SAVE the Children Zimbabwe has extended its nutrition project to seven more districts amidst indications that they intend to reach at least 231,168 with active screening for acute malnutrition and ensure early detection and treatment of acute malnutrition.
By Michael Gwarisa
The increase in the coverage area brings the total number of districts under the Save the children nutrition program to 12.
In an interview with HealthTimes, Save the Children Zimbabwe Nutrition manager Tendai Gunda said they had taken the nutrition program to these seven new districts to make them 12 and will be covering most parts of Mashonaland Central with the exception of Rushinga.
“We expanding to another seven district to make them 12 and we will be covering most of Mashonaland central with the exception of Rushinga. We also expanding to Gokwe North and Gokwe South.
“Following these achievements in the current intervention, there was a need to sustain the project and the gains made, while filling gaps identified during the project implementation. For example, it has been noted that there are no treatment interventions for Moderately Acute malnourished children ( MAM ) who are easily deteriorating into severe acute malnutrition,” said Gunda.
The seven new districts under the Save the Children nutrition program are Mt. Darwin, Mazowe, Centenary, Kwekwe, Gokwe North, Gokwe South, Mbire. Gunda said there was need to ensure that children are protected from malnutrition and those found with malnutrition are treated quickly to prevent their death.
The growth in their coverage area also follows the success of their integrated health, Water Sanitation and Hygiene (WASH), Nutrition and child protection projects which they are carrying around country to date.
She added that prevalence of acute malnutrition was higher amongst boys than girls. In addition other districts also had a burden of acute malnutrition that needed to be addressed especially as the country moved into the peak hunger period.
“It was expected that without any intervention, districts that were not previously in an emergency situation but at the border of emergency in June 2017, were likely to migrate into an emergency situations during the peak hunger period that occurs between January and March every year.
“This is the period when grain stocks harvested the previous season start to run out and people are forced to limit their food intake to stretch their stocks for longer,” she said.
Meanwhile, Save the Children seeks to support the treatment of at least 11192 malnourished children through this exercise.

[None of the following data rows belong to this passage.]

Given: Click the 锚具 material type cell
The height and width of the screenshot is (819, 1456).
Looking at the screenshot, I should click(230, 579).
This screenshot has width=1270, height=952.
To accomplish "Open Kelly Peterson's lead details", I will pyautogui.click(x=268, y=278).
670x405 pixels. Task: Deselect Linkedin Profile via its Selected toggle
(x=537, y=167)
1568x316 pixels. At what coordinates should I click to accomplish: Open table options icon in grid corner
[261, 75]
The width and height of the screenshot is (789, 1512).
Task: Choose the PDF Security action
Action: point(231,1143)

“Cooking demonstrations and infant and young child feeding counselling activities will be implemented to ensure that even despite difficult circumstances, children are still fed with at least a 4 star diet. Save the children hopes to reach at least 12,500 caregivers with infant and young child feeding support.”
During 2017, Save the Children through their support to the Ministry of Health with funding from UNICEF /DFID, screened 77,109 (44063 girls and 33046 boys) children for acute malnutrition, 2,430 (972 girls and 1458 boys) who were found to be malnourished were admitted into health facilities for treatment.

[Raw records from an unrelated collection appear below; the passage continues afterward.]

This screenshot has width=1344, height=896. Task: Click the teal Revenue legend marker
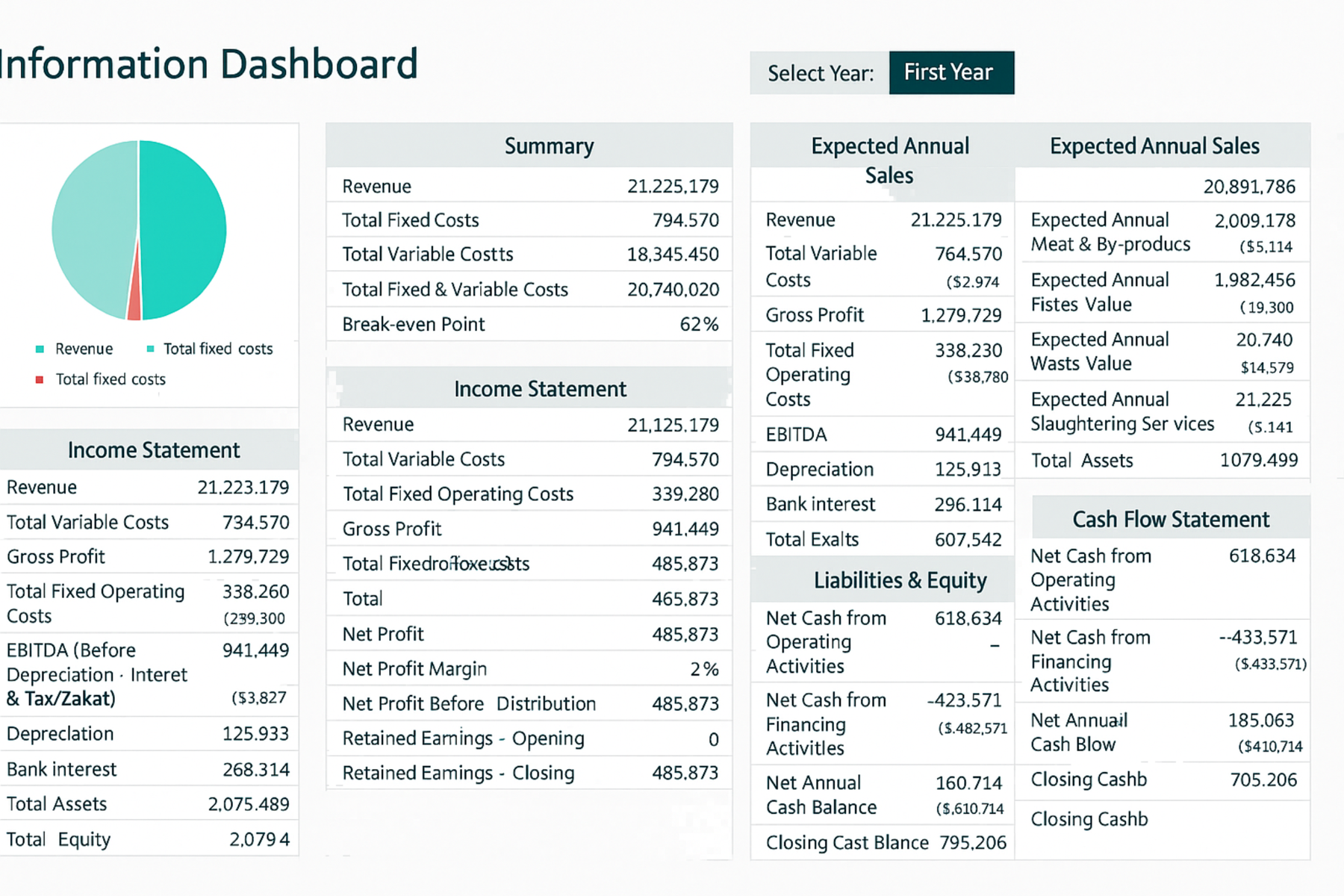tap(40, 349)
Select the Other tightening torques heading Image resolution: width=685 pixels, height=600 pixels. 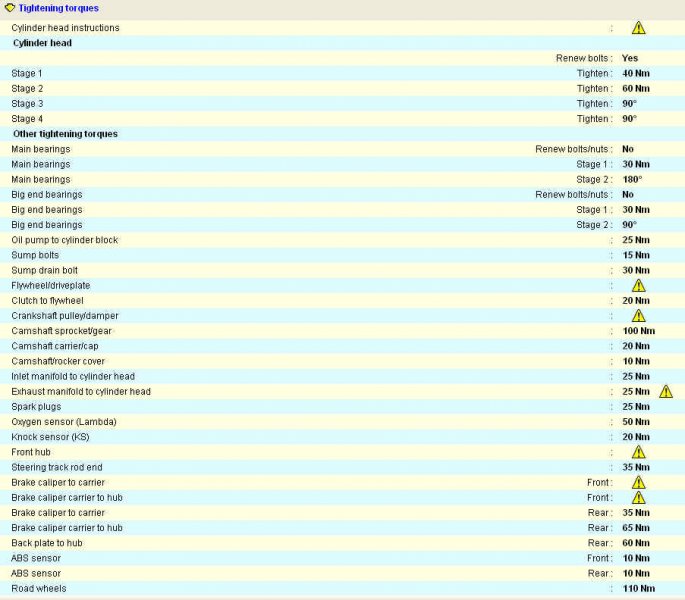tap(65, 134)
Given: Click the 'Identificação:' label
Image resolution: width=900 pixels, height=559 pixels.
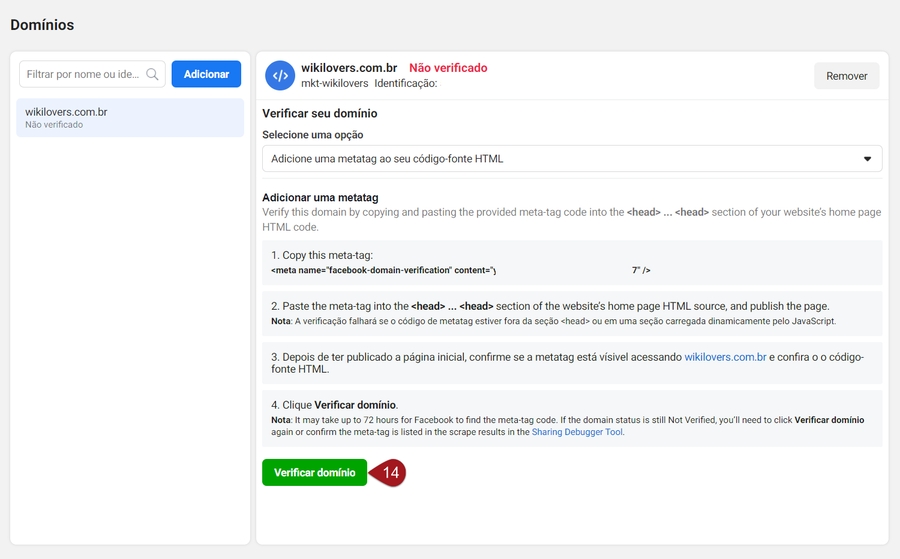Looking at the screenshot, I should [405, 84].
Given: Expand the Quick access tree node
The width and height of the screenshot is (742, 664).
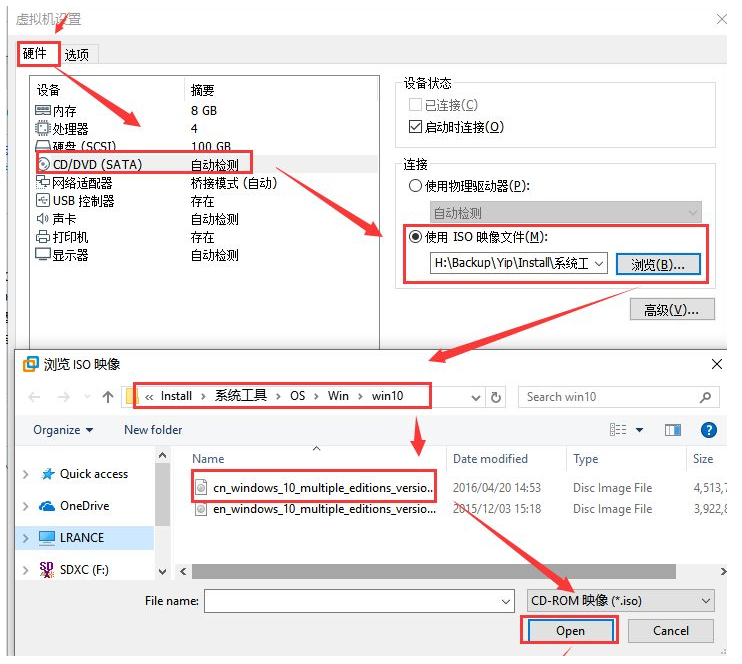Looking at the screenshot, I should 25,475.
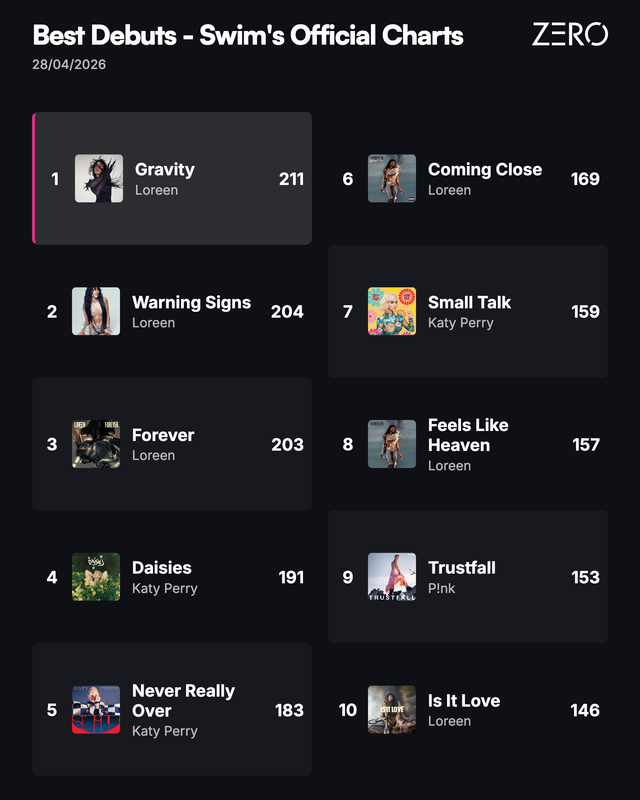Viewport: 640px width, 800px height.
Task: Click the Forever album artwork
Action: tap(96, 444)
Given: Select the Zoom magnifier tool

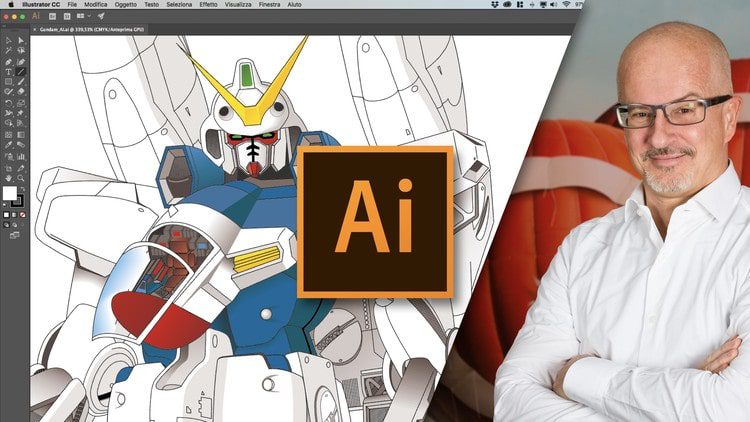Looking at the screenshot, I should coord(22,178).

“The children received quality treatment because Save the Children also invested in building the capacity of health workers to deliver quality health and nutrition care. To ensure that children did not relapse; Save the Children also invested in preventive nutrition services through building the capacity of 1004 village health workers to counsel and support mothers on issues to do with infant and young child feeding in the community.

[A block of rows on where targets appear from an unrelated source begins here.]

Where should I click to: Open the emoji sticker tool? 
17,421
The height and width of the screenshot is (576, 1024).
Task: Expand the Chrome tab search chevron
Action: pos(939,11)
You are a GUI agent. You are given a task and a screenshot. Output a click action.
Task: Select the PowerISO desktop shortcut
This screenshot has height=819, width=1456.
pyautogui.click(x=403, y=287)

“These VHW’s reached 54,238 caregivers on integrated health , WASH, nutrition, HIV and Child protection messages.”
Following these achievements in the current intervention, Save the Children says there was a need to sustain the project and the gains made, while filling gaps identified during the project implementation.
“For example, it has been noted that there are no treatment interventions for Moderately Acute malnourished children ( MAM ) who are easily deteriorating into severe acute malnutrition. In addition, prevalence of acute malnutrition was higher amongst boys than girls. In addition other districts also had a burden of acute malnutrition that needed to be addressed especially as the country moved into the peak hunger period.
“It was expected that without any intervention, districts that were not previously in an emergency situation but at the border of emergency in June 2017, were likely to migrate into an emergency situation during the peak hunger period that occurs between January and March every year. (this is the period when grain stocks harvested the previous season start to run out and people are forced to limit their food intake to stretch their stocks for longer).”